Saturday, 31 December 2016

Farewell to 2016!

As is my wont, I am going to celebrate my minuscule part in the great drama of 2016 by choosing just one photo from each month of the year - not for their non-existent photographic excellence, but because they remind me of some highlights, large and small, from my year.

Orchard Butterfly Papilio aegeus, inserting its proboscis into the wet soil to take up water and perhaps nutrients.
We were at Rosedale on the New South Wales south coast where we retreat for a couple of weekends a year to relax.
This is a common big butterfly from the entire east coast of Australia and New Guinea, which visits our yard in
inland Canberra fairly regularly. They evolved to feed their larvae on native shrubs of the family Rutaceae,
which pre-adapts them to citrus trees, hence the alternative name of Citrus Butterfly.
I am intrigued by the fact that butterflies' proboscises evolved long before the rise of flowering plants,
presumably for purposes such as this; when flowers came along, butterflies were pre-prepared!
Bull Ant (or Bulldog Ant, or Inch Ant according to my father), Myrmecia sp.
Another insect, and another from the NSW south coast, this time at Currarong where we went to
help celebrate a friend's birthday.
This is a genus of nearly 100 large, primitive Australian ants, with extremely painful stings.
I like this photo because of the reminder that the jaws are pretty impressive too, especially if you're of its
size range. (I also liked the fact that I manged to take the pic without being stung!)
Diamond Python Morelia spilota, a subspecies of the more widespread Carpet Python.
It is found further south than any other python in the world, in southern NSW and (marginally) in Victoria.
This lovely animal, which had recently shed its skin (the eye scales have still not dropped) was relaxing in a pond the back yard of friends in the Kangaroo Valley, north-east of Canberra.

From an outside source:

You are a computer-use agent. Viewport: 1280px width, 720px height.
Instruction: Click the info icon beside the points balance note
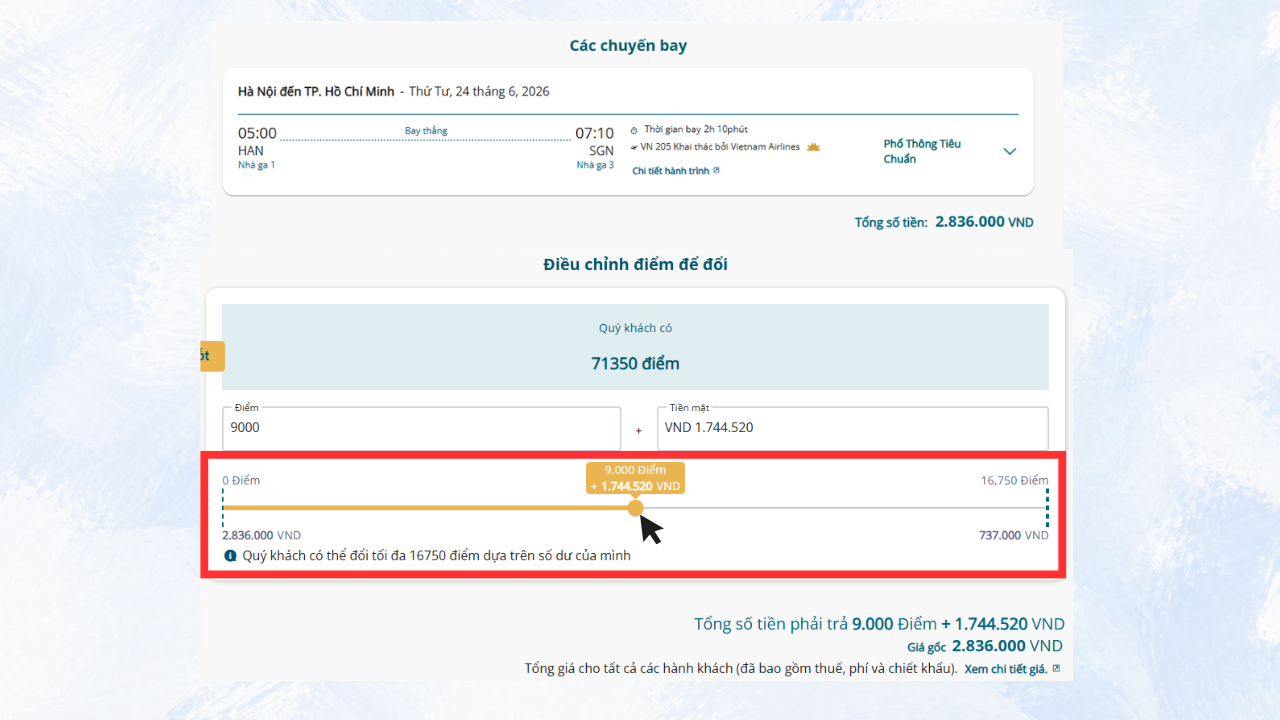pos(231,555)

Australian Pelican Pelecanus conspicillauts, bathing at Tidbinbilla Nature Reserve near Canberra.
To be honest I didn't have a lot of April photos to choose from, but I like the evening light and
the splashy enthusiasm of the bird at its ablutions
Young Bornean Orangutan Pongo pygmaeus, Gomantong Caves, Sabah.
It's not very hard to see orangutans in Malaysian Borneo, with rehabilitation centres such as at Sepilok
featuring rescued animals in the process of being returned to the wild.
It is always exciting to see them in the wild even in such situations, but this youngster and its more
circumspect mother were an unexpected bonus, entirely wild and unhabituated animals on the forest
walk into the famous caves. 

Spinifex (Triodia sp.) at sunset, Great Sandy Desert, Western Australia.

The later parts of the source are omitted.